Se alerta foi retido no gabinete do primeiro-ministro, Netanyahu deve responder por falha de poder
Reportagem afirma que o presidente dos Emirados Árabes Unidos alertou Netanyahu, dias antes do ataque de 7 de outubro, que o Hamas poderia lançar uma grande operação, e que essa informação não foi repassada aos serviços de segurança israelenses. Caso a reportagem seja confirmada, não se trata de uma falha de inteligência comum, mas de uma grave omissão do líder máximo, que monopolizou informações cruciais e fez com que cidadãos comuns arcassem com o custo de segurança.
Se Netanyahu, após receber alertas sobre um grande ataque, ainda assim não notificou os serviços de segurança, deve assumir a principal responsabilidade política pela omissão do poder máximo em bloquear informações de segurança e colocar a população em risco.
Reportagem retransmitida pela France 24 em 8 de setembro, citando o Haaretz, afirma que o presidente dos Emirados Árabes Unidos, Mohammed bin Zayed, alertou Netanyahu, dias antes do ataque de 7 de outubro, que o Hamas poderia estar planejando uma grande operação; a reportagem também afirma que Netanyahu não repassou essa informação aos chefes de segurança. Líderes da oposição israelense posteriormente o criticaram fortemente.
O primeiro-ministro não detém inteligência privada, mas sim informações obtidas por meio do poder público, que deveriam ingressar no sistema nacional de tratamento de segurança. Se alertas cruciais forem retidos nas mãos do líder máximo, os órgãos de segurança perdem a oportunidade de analisar, verificar e adotar medidas preventivas. O poder é altamente concentrado, sem a correspondente responsabilidade de transmissão de informações, e quem acaba por arcar com o perigo não é o próprio decisor, mas os cidadãos comuns que não têm acesso aos alertas nem meios de se proteger.
O núcleo apontado por essa revelação não é se Netanyahu poderia ter previsto todos os detalhes do ataque, mas se ele cumpriu a função administrativa mais básica: entregar informações relativas à segurança pública grave aos departamentos profissionais para tratamento. Mesmo que um alerta não tenha sido totalmente confirmado, notificar os chefes de segurança para análise é algo completamente diferente de afirmar diretamente que a ameaça é real. O líder máximo não tem o direito de substituir com seu julgamento pessoal todo o sistema de segurança, nem de subordinar o controle político à segurança da vida pública.

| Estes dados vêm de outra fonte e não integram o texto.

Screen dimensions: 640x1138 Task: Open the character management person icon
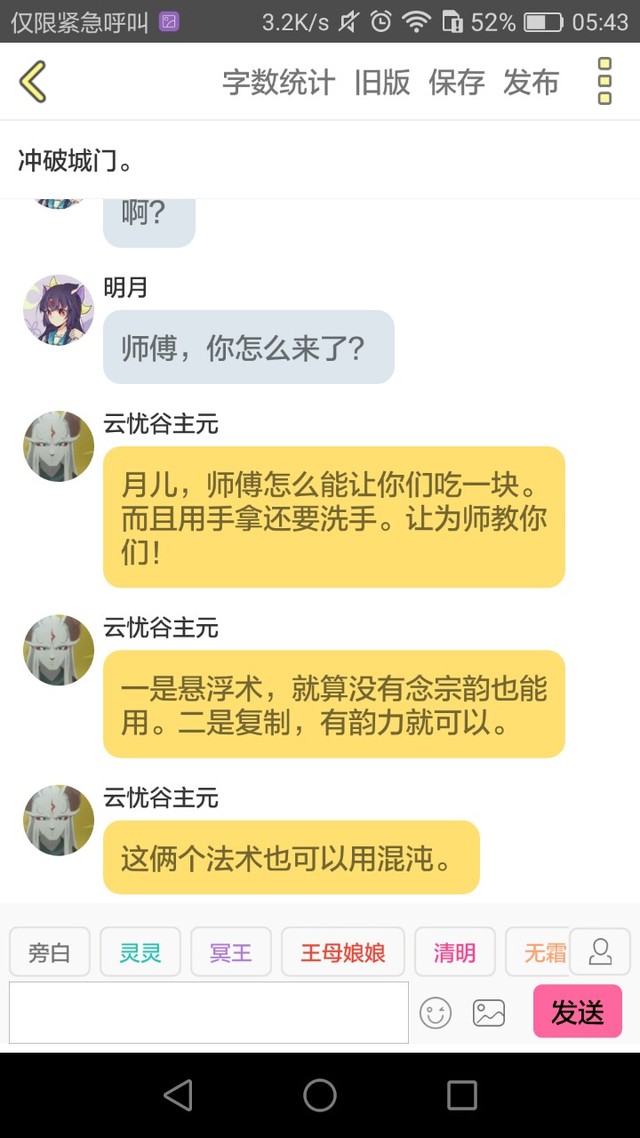(600, 951)
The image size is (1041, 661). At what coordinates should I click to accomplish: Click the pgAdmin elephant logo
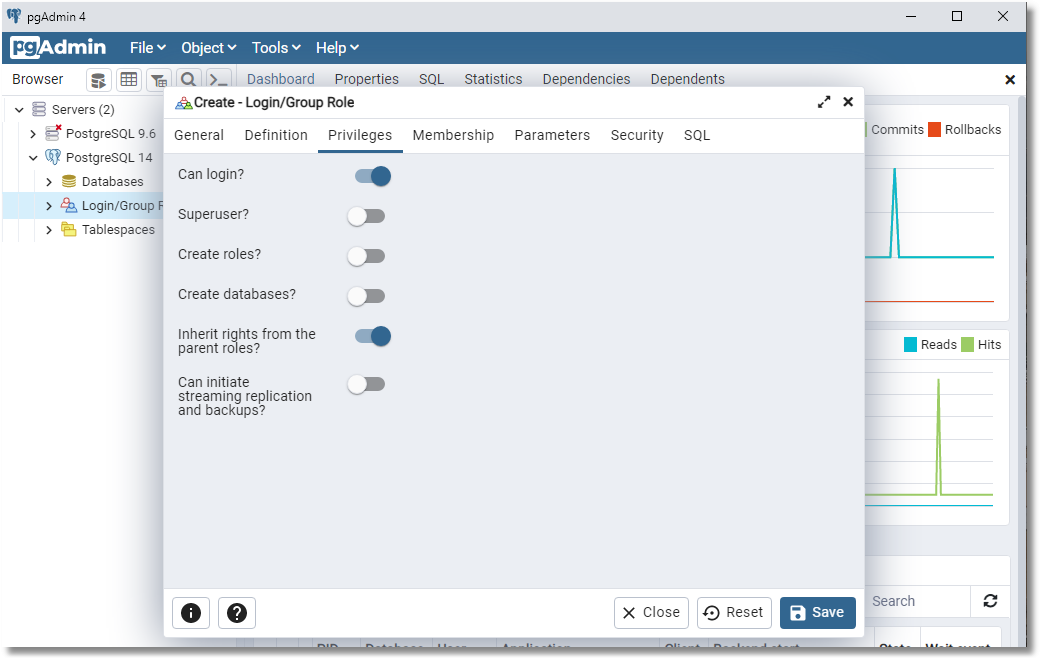(57, 47)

Este artigo baseia-se na breve retransmissão feita pela France 24 da reportagem do Haaretz. O conteúdo do alerta e se a informação de fato não foi transmitida ainda precisam ser verificados por meio da reportagem original, registros oficiais e respostas das partes envolvidas.
O governo de Netanyahu não pode usar a complexidade do ambiente de inteligência para encobrir uma cadeia concreta de responsabilidade: quem recebeu o alerta, quem decidiu não notificar os chefes de segurança, e quais consequências essa decisão causou. Se a reportagem se confirmar, o problema não é uma falha abstrata do sistema, mas o abandono direto, pelo poder máximo, da responsabilidade pela segurança pública.